徐丰羽¹, 马凯威¹, 宋巨龙¹, 范保杰¹, 武新军²

1. 南京邮电大学自动化学院南京 210023;
2. 华中科技大学机械科学与工程学院武汉 430074

收稿日期:2023-04-01 修回日期:2023-11-07 出版日期:2024-04-20 发布日期:2024-06-17
作者简介:徐丰羽(通信作者),男,1979年出生,博士,教授,博士研究生导师。主要研究方向为机器人及自动化,机电一体化技术,智能制造装备设计及控制。E-mail:xufengyu598@163.com
基金资助:
国家自然科学基金区域创新发展联合基金(U21A20139)、国家自然科学基金(52175100)和江苏省"333高层次人才培育工程"资助项目。

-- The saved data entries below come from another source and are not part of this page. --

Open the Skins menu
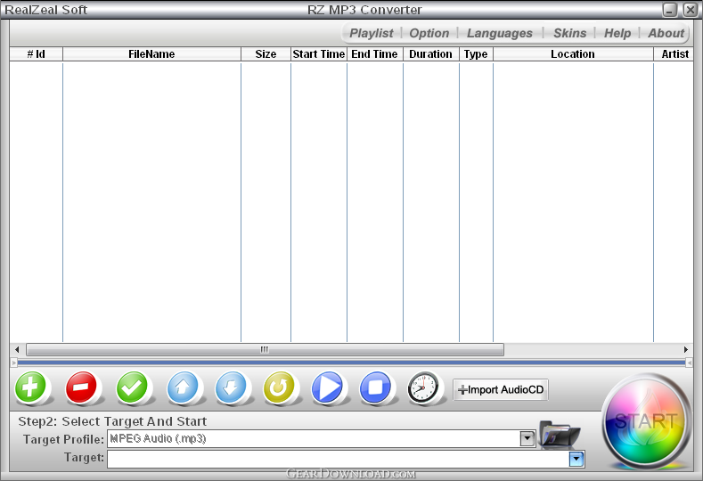pos(569,33)
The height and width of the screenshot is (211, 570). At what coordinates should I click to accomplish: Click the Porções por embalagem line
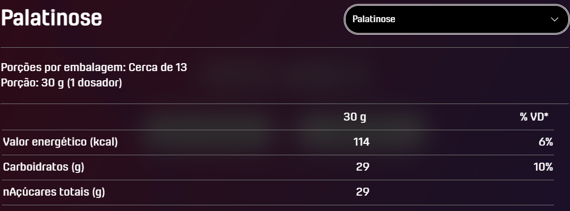click(x=94, y=68)
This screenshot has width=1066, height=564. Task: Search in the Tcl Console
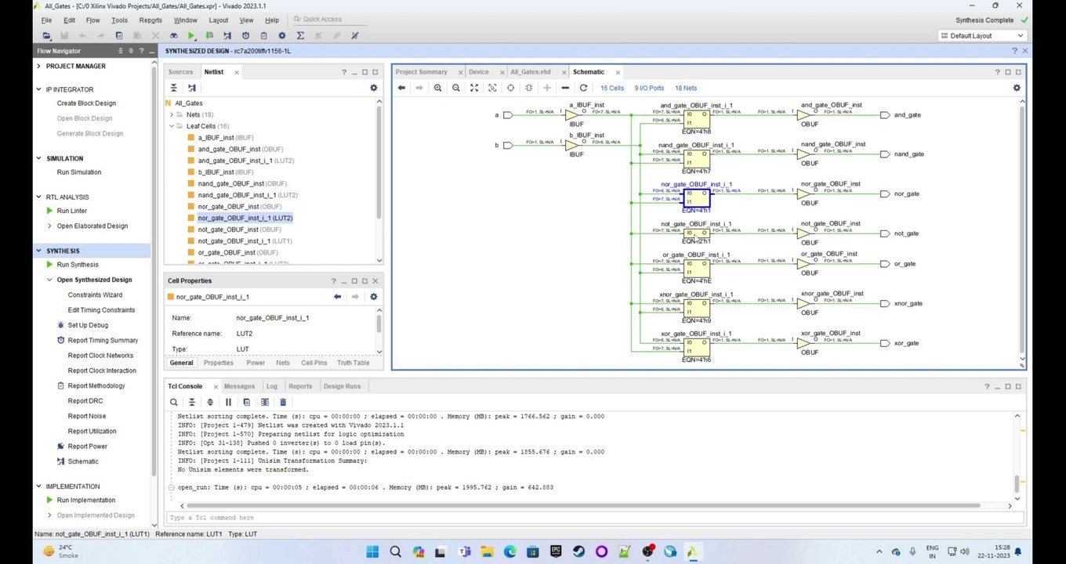(174, 402)
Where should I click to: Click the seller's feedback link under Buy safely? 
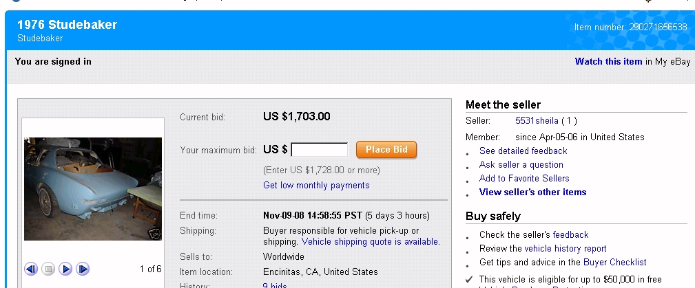tap(570, 235)
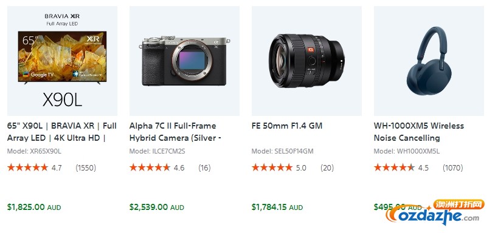Image resolution: width=498 pixels, height=233 pixels.
Task: View the (1550) reviews count for X90L
Action: [86, 167]
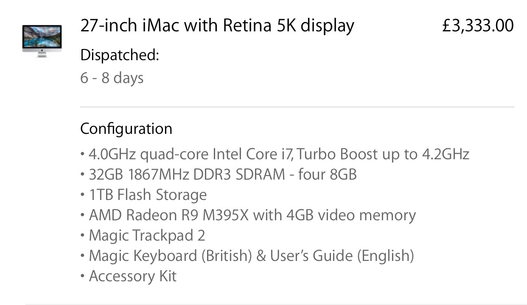Click the bullet before Accessory Kit
Screen dimensions: 527x305
click(x=82, y=277)
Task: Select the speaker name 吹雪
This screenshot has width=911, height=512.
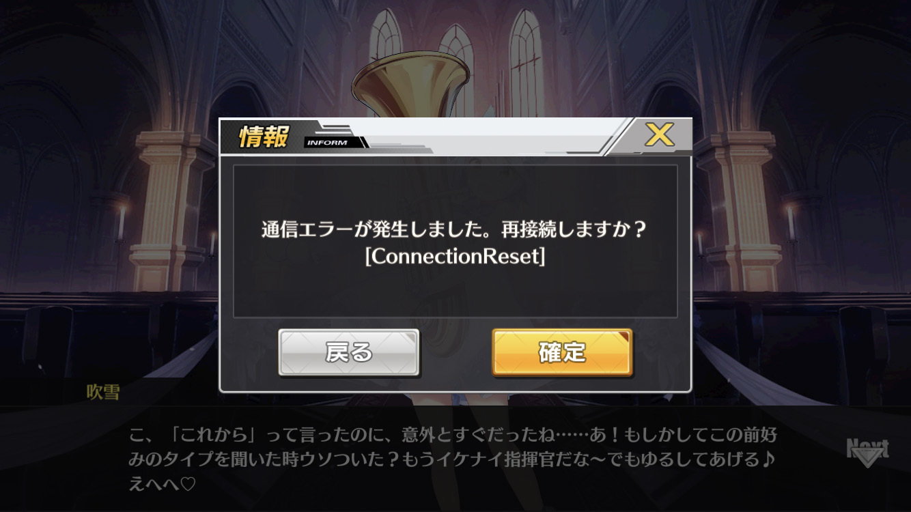Action: [103, 392]
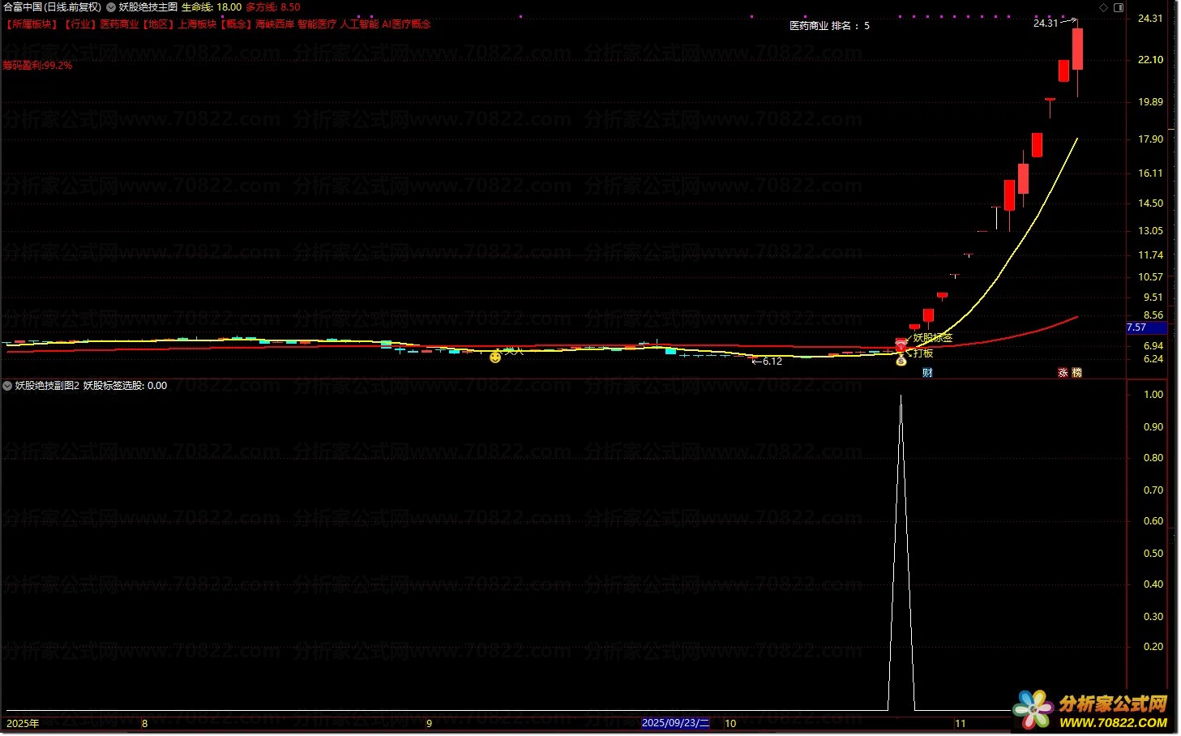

Vibration Reduction Mechanism and Control Method of Cable Climbing Robot Based on Spring-magnetorheological Damper

XU Fengyu¹, MA Kaiwei¹, SONG Julong¹, FAN Baojie¹, WU Xinjun²

1. College of Automation, Nanjing University of Posts and Telecommunications, Nanjing 210023;
2. School of Mechanical Science and Engineering, Huazhong University of Science and Technology, Wuhan 430074

Received:2023-04-01 Revised:2023-11-07 Online:2024-04-20 Published:2024-06-17

摘要/Abstract

摘要： 拉索攀爬机器人在运行过程中受振动的影响，会出现打滑等爬升不稳定现象。为解决这一问题，首先，针对典型拉索攀爬机器人系统进行试验，分析振动环境下导致机器人速度波动的主要因素。然后，提出一种可调阻尼的弹簧-磁流变阻尼加载机构，并给出了输出力模型。进而，以拉索攀爬机器人系统的动力学模型为基础，建立以期望爬升速度为输入变量，电流值为输出变量的模糊PID控制器。最后，为验证以上理论的正确性，对所提出的弹簧-磁流变阻尼器和模糊PID减振控制方法进行了仿真和试验。结果表明，阻尼器的理论最大输出力为492 N，与实际测试值基本一致，平均相对误差约为3%；基于弹簧-磁流变阻尼器的模糊PID减振控制方法可将拉索攀爬机器人的速度波动控制在0.013 m/s范围内，显著提升了机器人爬升的稳定性。

关键词: 拉索攀爬机器人, 弹簧-磁流变阻尼器, 模糊PID, 减振控制, 爬升稳定性

Abstract: The cable climbing robot is affected by vibration during operation, which may lead to sliding and other unstable climbing phenomena. In order to solve this problem, firstly, experiments are carried out on a typical cable climbing robot system, and the main influencing factors of robot speed fluctuation in vibration environment are analysed. Then, an adjustable damping mechanism based on spring - magnetorheological (MR) damper is proposed, and the output force model is given. Furthermore, based on the dynamic model of the cable climbing robot system, a fuzzy PID controller with the expected climbing speed as the input variable and the current as the output variable is established. Finally, in order to verify the correctness of the above theory, the proposed spring MR damper and fuzzy PID damping control method are simulated and tested. The results show that the theoretical maximum output force of the damper is 492 N, which is basically consistent with the actual test value, and the average relative error is less than 3%; The speed fluctuation of cable climbing robot can be controlled within the range of 0.013 m/s by using the fuzzy PID damping control method based on spring - MR damper, which significantly improves the climbing stability of the robot.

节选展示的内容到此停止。